Craig L. Berkman, 71, of Odessa, Fla., entered the plea to securities fraud and wire fraud in U.S. District Court in Manhattan, agreeing to serve between eight and 10 years in prison, according to the terms of a written agreement between Berkman and prosecutors. Otherwise, he would have faced up to 40 years in prison.
Berkman, an Oregon GOP gubernatorial candidate in 1994 when he was a millionaire who had accumulated wealth by creating and selling high-tech companies, admitted that he falsely claimed to investors in December 2010 that he owned shares of Menlo Park, Calif.-based Facebook Inc., Chicago-based Groupon Inc. and Mountain View, Calif.-based LinkedIn Inc., among other companies.
"I deeply regret my actions," a sobbing Berkman told a federal magistrate judge. "I have devastated my family.
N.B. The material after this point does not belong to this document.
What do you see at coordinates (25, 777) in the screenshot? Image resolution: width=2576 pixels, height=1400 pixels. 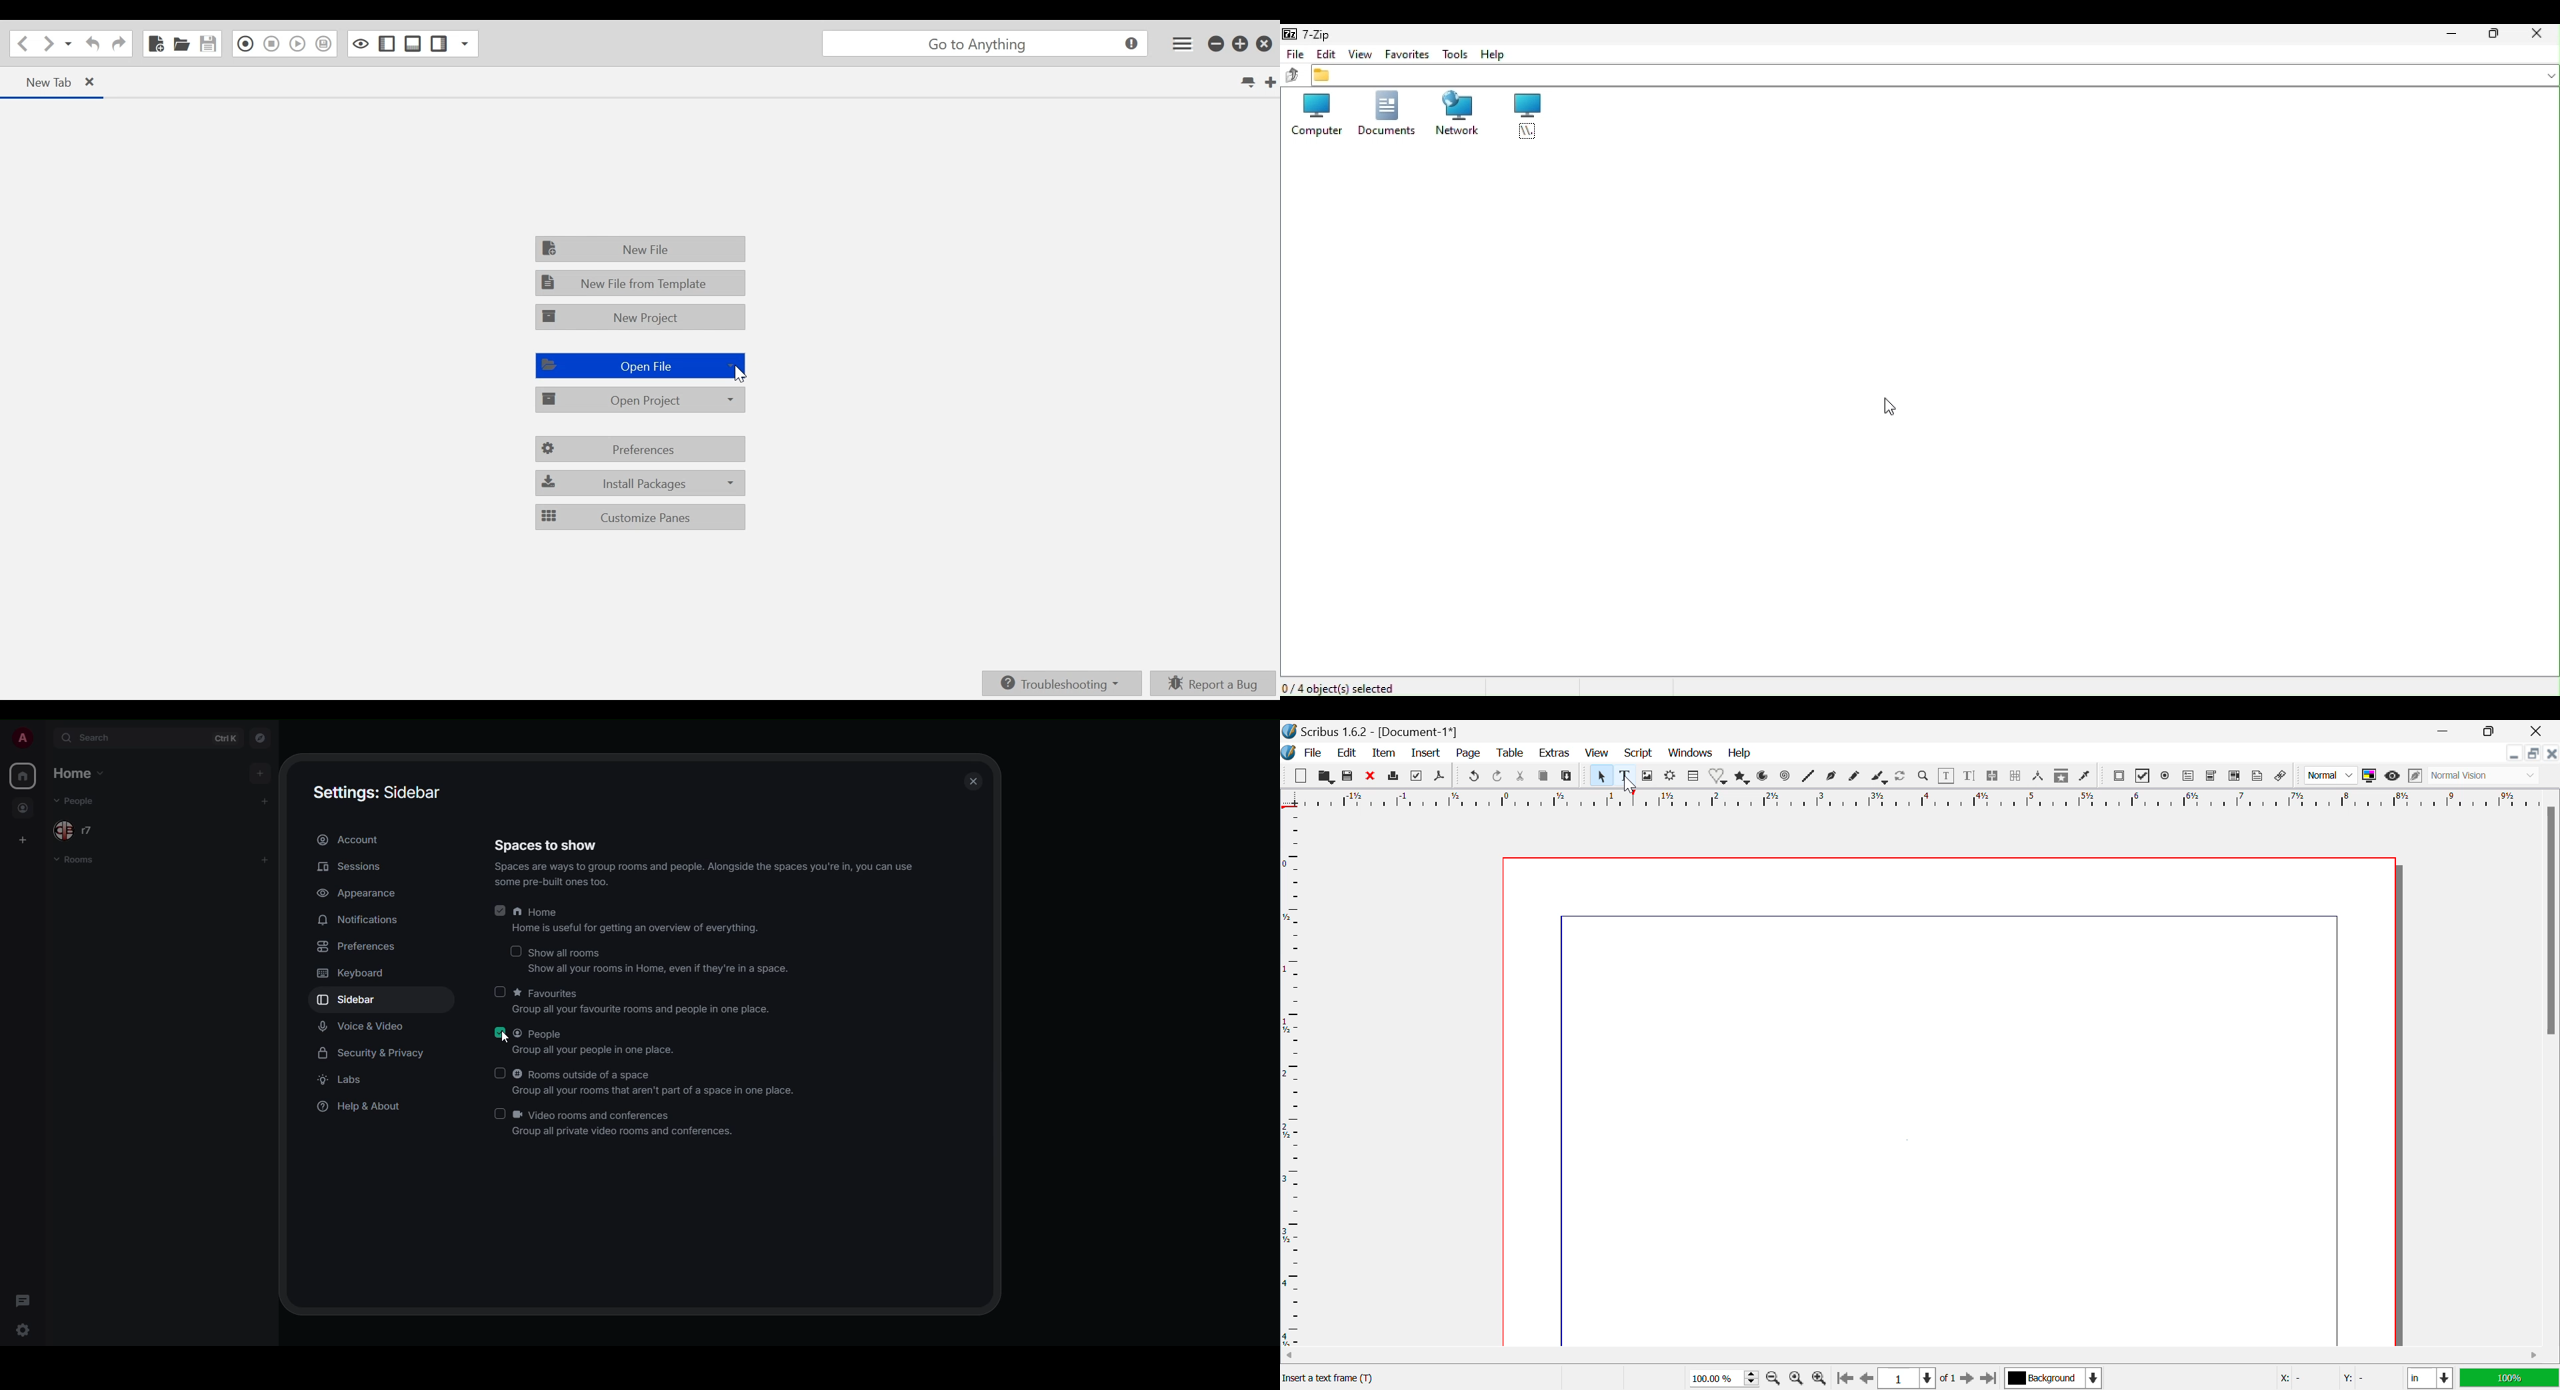 I see `home` at bounding box center [25, 777].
I apologize to them and to all the investors, and I am very, very sorry."
Berkman, who served as Oregon's state Republican Party chairman from 1989 to 1993, said he told investors their money would be used to buy shares of companies such as Facebook before their initial public offerings even though he knew he was knowingly over-representing the number of Facebook shares he owned.
"I also engaged in fraud and deceit," he said. "I used the money invested with my companies for purposes other than purchasing pre-IPO shares of companies, as I had promised investors."
Prosecutors say he pocketed much of the $13.2 million he received from more than 120 investors during the scheme, which stretched from 2010 until his March 2013 arrest. The government says he transferred the investors' money into his personal account rather than using it to acquire shares of Facebook.
Berkman admitted in a statement he read aloud that he used "close to $6 million to pay creditors in a bankruptcy proceeding" even though he had falsely promised that the source of the funds paid was not investor funds that he controlled.